On Wed, Aug 13, 2014 at 2:17 PM, Andy Lutomirski <luto@...capital.net> wrote:
> On Wed, Aug 13, 2014 at 2:02 PM, Alexei Starovoitov <ast@...mgrid.com> wrote:
>> On Wed, Aug 13, 2014 at 11:35 AM, Andy Lutomirski <luto@...capital.net> wrote:
>>>
>>> The compiler can still think of it as a single insn, though, but some
>>> future compiler might not.
>>
>> I think that would be very dangerous.
>> compiler (user space) and kernel interpreter must have the same
>> understanding of ISA.
>>
>>> In any case, I think that, if you use the
>>> same code for high and for low, you need logic in the JIT that's at
>>> least as complicated.
>>
>> why do you think so? Handling of pseudo BPF_LD_IMM64 is done
>> in single patch #11 which is one of the smallest...
>>
>>> For example, what happens if you have two
>>> consecutive 64-bit immediate loads to the same register?  Now you have
>>> four consecutive 8-byte insn words that differ only in their immediate
>>> values, and you need to split them correctly.
>>
>> I don't need to do anything special in this case.
>> Two 16-byte instructions back to back is not a problem.
>> Interpreter or JIT don't care whether they move the same or different
>> immediates into the same or different register. Interpreter and JITs
>> are dumb on purpose.
>> when verifier sees two back to back ld_imm64, the 2nd will simply
>> override the value loaded by first one. It's not any different than
>> two back to back 'mov dst_reg, imm32' instructions.
>
> But this patch makes the JIT code (and any interpreter) weirdly
> stateful.  You have:
>
> +               case BPF_LD | BPF_IMM | BPF_DW:
> +                       /* movabsq %rax, imm64 */
> +                       EMIT2(add_1mod(0x48, dst_reg), add_1reg(0xB8, dst_reg));
> +                       EMIT(insn->imm, 4);
> +                       insn++;
> +                       i++;
> +                       EMIT(insn->imm, 4);
> +                       break;
>
> If you have more than two BPF_LD | BPF_IMM | BPF_DW instructions in a
> row, then the way in which they pair up depends on where you start.

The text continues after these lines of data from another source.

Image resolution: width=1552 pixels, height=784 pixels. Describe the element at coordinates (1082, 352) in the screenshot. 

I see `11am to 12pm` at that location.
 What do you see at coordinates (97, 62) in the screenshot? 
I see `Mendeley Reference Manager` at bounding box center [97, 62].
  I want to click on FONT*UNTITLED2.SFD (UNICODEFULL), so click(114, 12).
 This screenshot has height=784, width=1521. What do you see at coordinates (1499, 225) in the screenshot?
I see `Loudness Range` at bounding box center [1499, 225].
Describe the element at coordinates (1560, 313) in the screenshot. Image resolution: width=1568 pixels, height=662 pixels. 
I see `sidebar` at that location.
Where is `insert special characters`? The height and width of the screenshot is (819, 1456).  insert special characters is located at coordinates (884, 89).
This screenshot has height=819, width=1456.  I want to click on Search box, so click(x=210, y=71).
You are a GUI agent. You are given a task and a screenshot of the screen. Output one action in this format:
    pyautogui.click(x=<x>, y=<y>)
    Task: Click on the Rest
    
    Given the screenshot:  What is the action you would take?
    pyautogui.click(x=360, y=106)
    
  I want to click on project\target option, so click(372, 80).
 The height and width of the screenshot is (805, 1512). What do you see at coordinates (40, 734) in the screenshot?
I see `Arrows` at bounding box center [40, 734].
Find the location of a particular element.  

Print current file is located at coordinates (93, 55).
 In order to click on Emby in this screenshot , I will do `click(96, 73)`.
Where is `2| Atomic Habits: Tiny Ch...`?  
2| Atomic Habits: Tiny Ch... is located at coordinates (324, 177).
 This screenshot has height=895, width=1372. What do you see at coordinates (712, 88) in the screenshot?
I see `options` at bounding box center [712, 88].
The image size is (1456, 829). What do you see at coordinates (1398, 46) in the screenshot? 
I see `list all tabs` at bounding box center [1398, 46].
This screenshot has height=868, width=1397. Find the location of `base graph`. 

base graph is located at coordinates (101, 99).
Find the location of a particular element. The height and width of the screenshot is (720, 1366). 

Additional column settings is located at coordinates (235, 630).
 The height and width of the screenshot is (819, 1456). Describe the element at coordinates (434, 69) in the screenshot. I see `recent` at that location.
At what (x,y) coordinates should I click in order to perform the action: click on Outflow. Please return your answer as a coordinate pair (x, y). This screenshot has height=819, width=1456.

For JIT it's not a problem, since it's doing a linear scan. So it always
starts at instruction boundary.
But thinking about it further you're right that it's a bug in verifier.
I've tried it and indeed depending on type of branch verifier doesn't
catch a case of two 16-byte instructions back to back and jump
goes into 2nd half of 1st insn. I need to fix that.

> I think it would be a lot clearer if you made these be "load low" and
> "load high", with JIT code like:
>
> +               case BPF_LOAD_LOW:
> +                       /* movabsq %rax, imm64 */
> +                       if (next insn is BPF_LOAD_HIGH) {

such 'if' will be costly in interpreter. I want to avoid it.

> (and you'd have to deal with whether load low by itself is illegal,
> zero extends, sign extends, or preserves high bits).

I don't need an instruction that loads low 32-bit. It already exists.
It's called 'mov'.
I'm going to try encoding:
insn[0].code = LD | IMM | DW
insn[1].code = 0
zero is invalid opcode, so it's your 'continuation'.
and it is still single 16-byte instructions without any interpreter overhead.

> This has a nice benefit for future-proofing: it gives you 119 bits of
> payload for 16-byte instructions.

It's already future proofed. We can add 24 byte instructions and so on
just as well. There is no point to reserve 119 bits when no one is using
them.

> On the other hand, a u8 for the opcode is kind of small, and killing
> half of that space like this is probably bad.  Maybe reserve two high
> bits, with:

That's an overkill. We use ~80 opcodes out of 256.
There is plenty of room. I see no reason to switch to 16-bit opcodes
until we get even close to half of u8 space.
It feels that we're starting to bikeshed.